Give back an exact copy of the lines in the records below, from the line that has "support.intellicyt@sartorius.com (626, 1103)" through the line that has "Software (70, 1027)", and nothing besides.

-------- Provided records

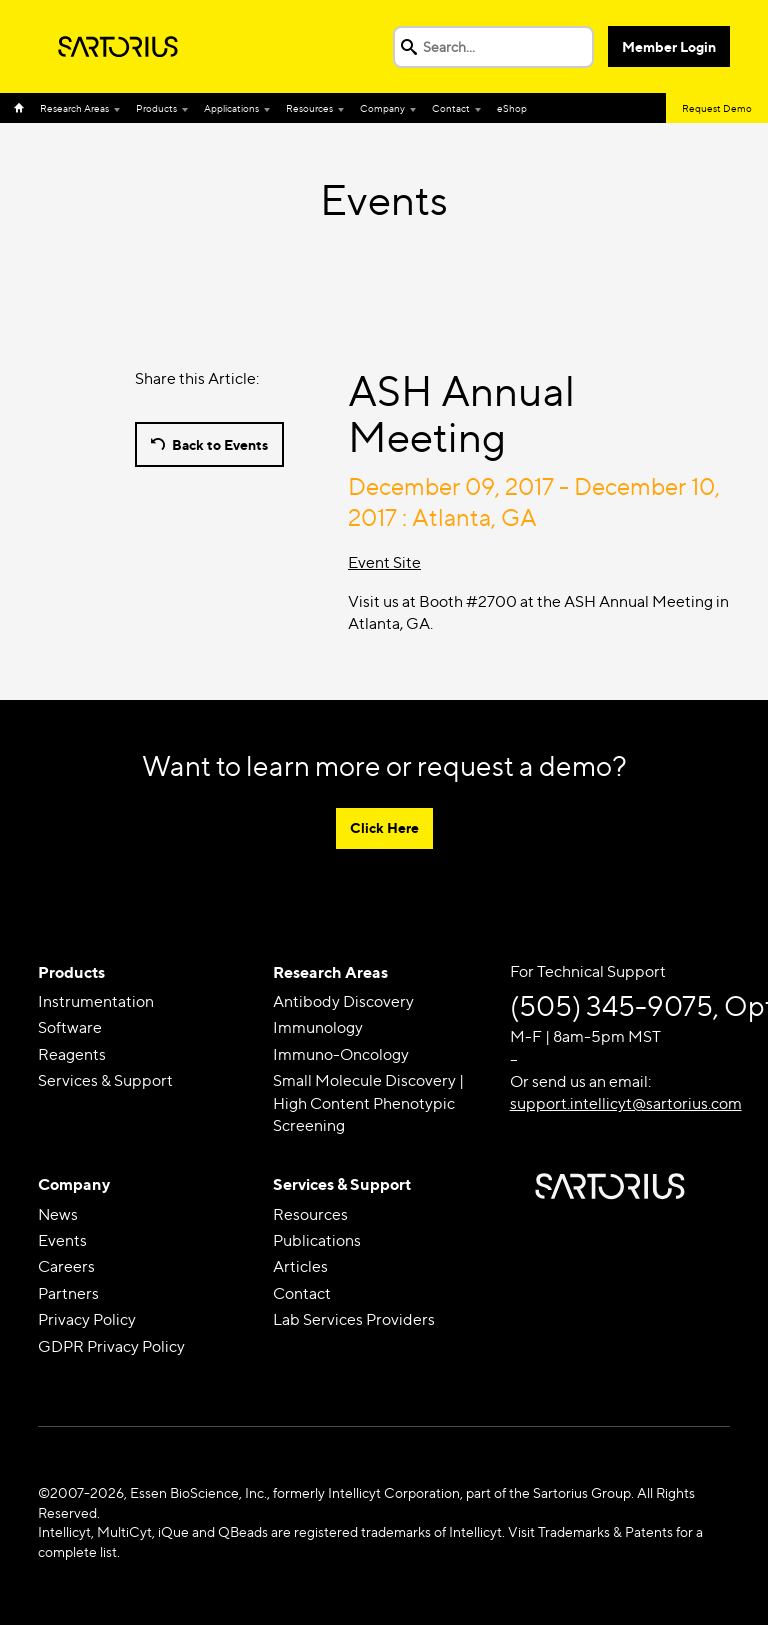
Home (23, 108)
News (58, 1214)
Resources (309, 108)
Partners (68, 1293)
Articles (300, 1266)
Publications (317, 1240)
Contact (451, 108)
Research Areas (74, 108)
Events (62, 1240)
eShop (512, 108)
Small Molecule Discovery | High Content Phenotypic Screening (368, 1103)
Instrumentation (96, 1001)
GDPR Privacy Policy (111, 1346)
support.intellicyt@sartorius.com (626, 1103)
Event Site (384, 562)
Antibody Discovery (343, 1001)
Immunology (318, 1027)
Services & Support (105, 1080)
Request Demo (717, 108)
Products (156, 108)
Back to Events (220, 444)
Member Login (669, 46)
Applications (231, 108)
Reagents (72, 1054)
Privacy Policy (87, 1319)
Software (70, 1027)
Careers (66, 1266)
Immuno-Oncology (341, 1054)
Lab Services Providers (354, 1319)
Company (382, 108)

----------------

§ **Answer for this exercise**:
support.intellicyt@sartorius.com (626, 1103)
Event Site (384, 562)
Antibody Discovery (343, 1001)
Immunology (318, 1027)
Services & Support (105, 1080)
Request Demo (717, 108)
Products (156, 108)
Back to Events (220, 444)
Member Login (669, 46)
Applications (231, 108)
Reagents (72, 1054)
Privacy Policy (87, 1319)
Software (70, 1027)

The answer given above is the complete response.